Getting started with Relay

Relay’s inputFile capability is handy because it allows you to use familiar programming languages to get custom solutions working quickly. Using an inputFile with Relay is as easy as writing a script in bash, Python, or Powershell, and storing it in a remote Internet-accessible repository like GitHub. Let’s see how Relay enhances our daily driver skillset to solve problems quickly and reliably with minimal code.

In this blog post, we’re going to use an inputFile attribute with a Relay step to solve the very real problem of replacing a pair of dependent services whose cost has eclipsed their value.

Microservices are hard

Microservices expire, get replaced, and are upgraded at differing cadences. Take a look at the current Periodic Table of Devops Tools to get an idea of the buffet of options on offer. Combine all these options with custom solutions and integrations and you can see why no two organizations’ tech stacks are alike. Often, you’ll find a situation where, given a set of interlinked services, one service needs to sunset long before the other, which is exactly the scenario we are going to work through here. Relay to the rescue!

In the situation I’m about to describe, my team needed to quickly deprecate an upstream service that fed data to other downstream services that were critical to provisioning vital cloud infrastructure on demand. The integration between the services was a couple thousand lines of custom code that had long since been abandoned by the original development team. Unsurprisingly, our team had little appetite to re-write the integration completely. The problem reminded me of my brief foray into gardening during which I’d planted several plants too close together, leading to root system entanglement that I wasn’t sure how to fix (and the devastating loss of my precious few jalapeños to some spicy squirrels!). Ultimately, using Relay’s strengths, we were able to replace the service and the integration entirely.

The following example is the total YAML needed to build a Relay workflow step that uses our custom Powershell script.:

 apiVersion: v1
parameters:
  LogOnly:
    Description: "when True only log output making no actual changes"
    default: True
steps:
- name: Export-API-Data
  image: relaysh/powershell-step-run
  Env:
    LogOnly: ${parameters.LogOnly}
    APIKey: ${secrets.APIKey}
    APIusername: ${secrets.APIusername}
  spec:
    scriptUrl: https://raw.githubusercontent.com/sample/Export-API-Data.ps1

Turning scripts into Relay tools

That relatively small amount of YAML does the following:

  • Specifies a unique name for the step for reference inside the Relay workflow
  • Defines environment variables and optional parameters to be passed into the step runner environment
  • Identifies a remote script location from which the Export-API-Data.ps1 script is retrieved and run using the Powershell image

That is the sum total of the Relay config needed to use our Powershell code stored as a script in Github. The magic here is the scriptUrl attribute, which allows the retrieval of a previously written script from an accessible Internet location. Continue to write scripts the way you do everyday; when you are ready, the scriptUrl attribute allows you to easily turn those scripts into powerful long-term tools.

Relay also saves time and anguish by handling secrets management right out of the box.

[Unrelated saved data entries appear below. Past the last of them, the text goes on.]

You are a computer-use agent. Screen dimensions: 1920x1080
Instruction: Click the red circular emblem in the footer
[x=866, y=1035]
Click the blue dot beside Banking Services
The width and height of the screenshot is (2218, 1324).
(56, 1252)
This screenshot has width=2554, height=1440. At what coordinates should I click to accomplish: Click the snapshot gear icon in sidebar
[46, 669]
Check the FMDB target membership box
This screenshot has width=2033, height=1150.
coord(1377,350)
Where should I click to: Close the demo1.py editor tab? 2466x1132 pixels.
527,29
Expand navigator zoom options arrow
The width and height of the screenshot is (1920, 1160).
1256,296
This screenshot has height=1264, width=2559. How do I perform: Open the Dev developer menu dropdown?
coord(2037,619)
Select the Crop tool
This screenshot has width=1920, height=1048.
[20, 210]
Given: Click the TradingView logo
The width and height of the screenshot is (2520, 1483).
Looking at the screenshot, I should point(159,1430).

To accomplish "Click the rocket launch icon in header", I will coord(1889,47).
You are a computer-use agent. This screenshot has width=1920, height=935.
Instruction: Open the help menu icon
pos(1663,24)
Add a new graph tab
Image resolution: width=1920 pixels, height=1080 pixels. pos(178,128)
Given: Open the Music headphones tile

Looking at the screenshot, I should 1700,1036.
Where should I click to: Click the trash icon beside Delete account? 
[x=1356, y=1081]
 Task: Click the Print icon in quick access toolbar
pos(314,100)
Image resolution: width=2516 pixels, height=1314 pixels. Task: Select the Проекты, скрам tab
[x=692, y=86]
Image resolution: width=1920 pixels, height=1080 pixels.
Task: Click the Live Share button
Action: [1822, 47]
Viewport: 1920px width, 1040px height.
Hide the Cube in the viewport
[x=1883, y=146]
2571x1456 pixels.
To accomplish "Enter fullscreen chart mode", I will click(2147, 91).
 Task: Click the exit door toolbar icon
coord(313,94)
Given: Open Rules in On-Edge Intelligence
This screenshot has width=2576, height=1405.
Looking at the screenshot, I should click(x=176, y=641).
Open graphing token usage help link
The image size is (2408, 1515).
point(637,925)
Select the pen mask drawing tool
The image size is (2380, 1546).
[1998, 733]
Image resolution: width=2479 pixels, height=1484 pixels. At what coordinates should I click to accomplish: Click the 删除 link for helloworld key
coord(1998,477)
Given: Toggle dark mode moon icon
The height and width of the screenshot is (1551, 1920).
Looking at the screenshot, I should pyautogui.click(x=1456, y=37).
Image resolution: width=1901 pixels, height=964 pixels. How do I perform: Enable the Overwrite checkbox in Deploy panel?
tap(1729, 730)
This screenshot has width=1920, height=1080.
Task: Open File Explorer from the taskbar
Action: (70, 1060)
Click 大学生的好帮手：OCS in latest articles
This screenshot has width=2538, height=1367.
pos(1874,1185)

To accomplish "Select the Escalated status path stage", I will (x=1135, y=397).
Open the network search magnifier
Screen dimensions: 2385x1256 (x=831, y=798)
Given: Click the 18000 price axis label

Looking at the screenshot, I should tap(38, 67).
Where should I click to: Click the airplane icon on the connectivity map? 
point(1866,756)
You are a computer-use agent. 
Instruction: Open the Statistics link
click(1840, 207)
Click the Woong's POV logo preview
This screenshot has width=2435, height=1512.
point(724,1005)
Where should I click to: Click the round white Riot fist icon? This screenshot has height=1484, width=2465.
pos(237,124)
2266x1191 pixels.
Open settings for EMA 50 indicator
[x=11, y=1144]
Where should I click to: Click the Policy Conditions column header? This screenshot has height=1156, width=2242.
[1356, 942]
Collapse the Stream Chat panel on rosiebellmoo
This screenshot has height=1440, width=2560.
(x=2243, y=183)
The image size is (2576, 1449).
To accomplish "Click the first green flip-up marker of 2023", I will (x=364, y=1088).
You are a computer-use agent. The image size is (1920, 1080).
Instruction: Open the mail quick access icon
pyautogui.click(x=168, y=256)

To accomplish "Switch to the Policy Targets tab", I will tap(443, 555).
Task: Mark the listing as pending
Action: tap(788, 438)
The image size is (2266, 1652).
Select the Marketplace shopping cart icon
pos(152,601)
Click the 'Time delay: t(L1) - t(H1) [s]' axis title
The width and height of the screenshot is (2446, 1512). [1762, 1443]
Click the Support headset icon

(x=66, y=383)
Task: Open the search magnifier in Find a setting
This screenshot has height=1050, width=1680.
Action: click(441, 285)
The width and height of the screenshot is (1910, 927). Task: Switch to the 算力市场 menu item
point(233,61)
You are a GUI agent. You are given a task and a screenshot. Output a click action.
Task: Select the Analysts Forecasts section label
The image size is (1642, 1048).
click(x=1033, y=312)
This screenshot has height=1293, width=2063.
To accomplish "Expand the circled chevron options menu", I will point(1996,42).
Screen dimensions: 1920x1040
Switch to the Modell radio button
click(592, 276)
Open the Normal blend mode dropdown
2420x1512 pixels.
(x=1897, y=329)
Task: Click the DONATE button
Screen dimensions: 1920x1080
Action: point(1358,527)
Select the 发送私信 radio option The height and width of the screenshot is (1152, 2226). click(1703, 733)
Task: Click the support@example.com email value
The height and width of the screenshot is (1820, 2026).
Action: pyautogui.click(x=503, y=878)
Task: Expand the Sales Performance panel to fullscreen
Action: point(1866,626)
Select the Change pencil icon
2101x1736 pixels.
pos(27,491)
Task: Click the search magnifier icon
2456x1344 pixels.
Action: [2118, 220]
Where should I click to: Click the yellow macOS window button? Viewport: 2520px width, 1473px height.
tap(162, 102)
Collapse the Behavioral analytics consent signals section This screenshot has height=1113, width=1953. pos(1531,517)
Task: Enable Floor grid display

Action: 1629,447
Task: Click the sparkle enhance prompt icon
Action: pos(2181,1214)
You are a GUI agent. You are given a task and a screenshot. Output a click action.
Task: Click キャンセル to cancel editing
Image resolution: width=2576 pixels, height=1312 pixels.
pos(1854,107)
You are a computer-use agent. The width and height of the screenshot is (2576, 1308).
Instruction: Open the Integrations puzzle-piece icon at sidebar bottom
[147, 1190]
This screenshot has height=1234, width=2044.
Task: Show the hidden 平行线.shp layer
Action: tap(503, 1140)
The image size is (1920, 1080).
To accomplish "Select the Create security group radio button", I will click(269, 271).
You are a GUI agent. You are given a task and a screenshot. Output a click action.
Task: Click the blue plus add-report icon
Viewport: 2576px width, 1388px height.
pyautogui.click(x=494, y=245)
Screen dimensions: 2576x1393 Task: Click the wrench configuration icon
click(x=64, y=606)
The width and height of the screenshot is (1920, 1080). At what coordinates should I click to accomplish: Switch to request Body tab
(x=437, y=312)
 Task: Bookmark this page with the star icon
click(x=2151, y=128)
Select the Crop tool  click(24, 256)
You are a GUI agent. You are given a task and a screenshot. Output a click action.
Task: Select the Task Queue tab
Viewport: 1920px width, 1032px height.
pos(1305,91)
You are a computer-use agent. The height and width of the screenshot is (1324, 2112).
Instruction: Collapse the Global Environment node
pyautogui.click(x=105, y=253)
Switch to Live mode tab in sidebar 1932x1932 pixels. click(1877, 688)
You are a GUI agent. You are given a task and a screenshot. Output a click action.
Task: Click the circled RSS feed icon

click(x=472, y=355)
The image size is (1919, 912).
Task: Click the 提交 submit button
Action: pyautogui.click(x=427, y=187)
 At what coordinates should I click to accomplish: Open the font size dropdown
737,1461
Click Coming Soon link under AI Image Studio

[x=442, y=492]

The Env: section of the config maps secrets to runtime environment variables that the script can consume. The parameters section exposes a toggle-able switch enabling you to run this Relay workflow on-demand in a debug-only mode, again passing this option into the script at runtime as an environment variable. When set to True, the script produces nothing but log output for easy troubleshooting.

And that was it — a custom integration of nearly two thousand lines of code became a Relay workflow that runs an easily modified Powershell script several orders of magnitude less complex than the original integration.